(Kutipan Artikel):
****

Mencari Kawasan Hunian yang Bebas Banjir

Rabu, 08 Januari 2020 - 13:34 WIB
Mencari Kawasan Hunian...
Mencari Kawasan Hunian yang Bebas Banjir
A A A
AWAL tahun 2020 bagi Beryl Masdiary menjadi pengalaman yang tidak terlupakan. Rumahnya di perbatasan Bintaro-Ciledug, Tangerang, terendam banjir. Bencana yang dinilainya cukup parah ini sampai masuk ke rumah hingga mencapai betis orang dewasa.

Kejadian yang sama juga menimpa beberapa kawasan perumahan lainnya di wilayah Tangerang Selatan, juga di sebagian besar Bekasi dan Jakarta. Beryl mengungkapkan, tidak biasanya kawasan perumahan yang dihuninya tersapu banjir. Biasanya saat musim hujan, air hanya menggenang di jalan. Namun, sekarang akibat tanggul jebol di Kali Angke dekat perumahannya, air meluap hingga menggenangi jalan. Ditambah, hujan terus-menerus membuat ketinggian air semakin melebar hingga masuk rumah warga.

“Padahal, harga rumah di klaster saya itu lumayan. Pihak pengembang sudah menjamin dengan segala fasilitas dan akses ternyata kebanjiran juga,” ucapnya.

Sejak memutuskan membeli rumah di situ, Beryl sudah mengetahui jika perumahan itu dekat dengan Kali Angke. Namun, pengembang meyakinkan sudah membangun polder air yang berfungsi memompa atau menyedot air untuk mencegah banjir. Masih belum diketahui penyebab pasti mengapa banjir terjadi di sekitar wilayah rumah Beryl. Seperti yang banyak diberitakan, daerah Ciledug mengalami banjir yang cukup parah.

****

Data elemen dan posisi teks
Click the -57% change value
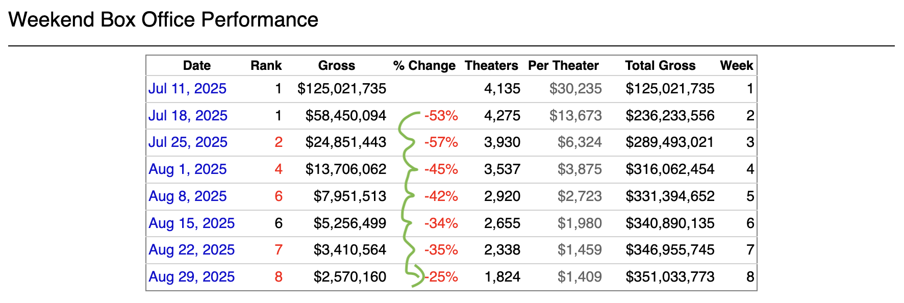point(441,142)
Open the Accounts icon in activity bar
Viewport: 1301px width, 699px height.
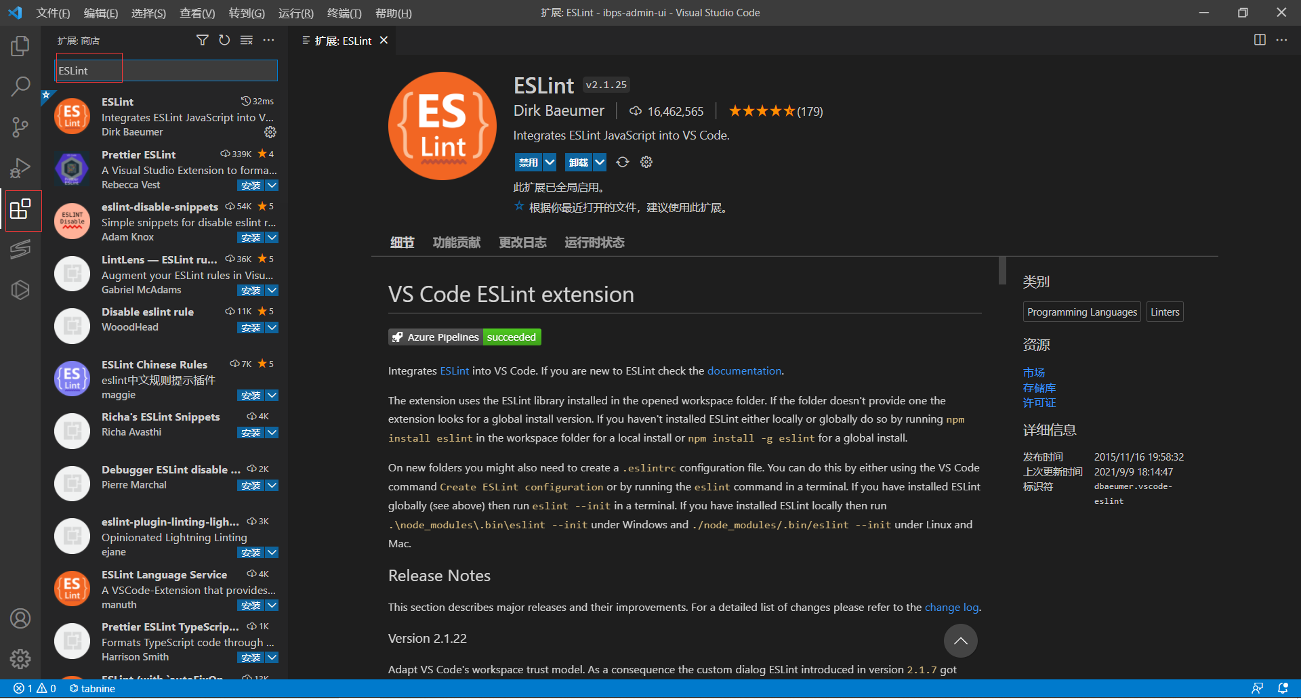20,618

****

(Daftar Tugas):
• A. Tulis kembali bagian artikel tentang banjir yang dimulai pada kata-kata "Sejak memutuskan membeli" dan berakhir setelah "yang cukup parah.", lalu tukar kata "pengembang" dengan "developer".
• B. Tentukan apakah setiap pernyataan berikut sesuai dengan artikel tentang banjir. Jawab ya atau tidak, lalu kutip kata-kata dari artikel yang menjadi dasarnya.
(i) Air banjir yang masuk ke rumah Beryl mencapai betis orang dewasa.
(ii) Penyebab pasti banjir di sekitar rumah Beryl sudah diketahui.
(iii) Pada musim hujan biasanya air sudah masuk ke rumah-rumah di perumahan Beryl.
Materi tersebut berdiri sendiri dan terpisah dari artikel tentang banjir.

(Jawaban):
• A.
Sejak memutuskan membeli rumah di situ, Beryl sudah mengetahui jika perumahan itu dekat dengan Kali Angke. Namun, developer meyakinkan sudah membangun polder air yang berfungsi memompa atau menyedot air untuk mencegah banjir. Masih belum diketahui penyebab pasti mengapa banjir terjadi di sekitar wilayah rumah Beryl. Seperti yang banyak diberitakan, daerah Ciledug mengalami banjir yang cukup parah.

• B.
(i) Ya, artikel menyebut bencana itu "sampai masuk ke rumah hingga mencapai betis orang dewasa".
(ii) Tidak, artikel menyebut "Masih belum diketahui penyebab pasti mengapa banjir terjadi di sekitar wilayah rumah Beryl."
(iii) Tidak, artikel menyebut "Biasanya saat musim hujan, air hanya menggenang di jalan."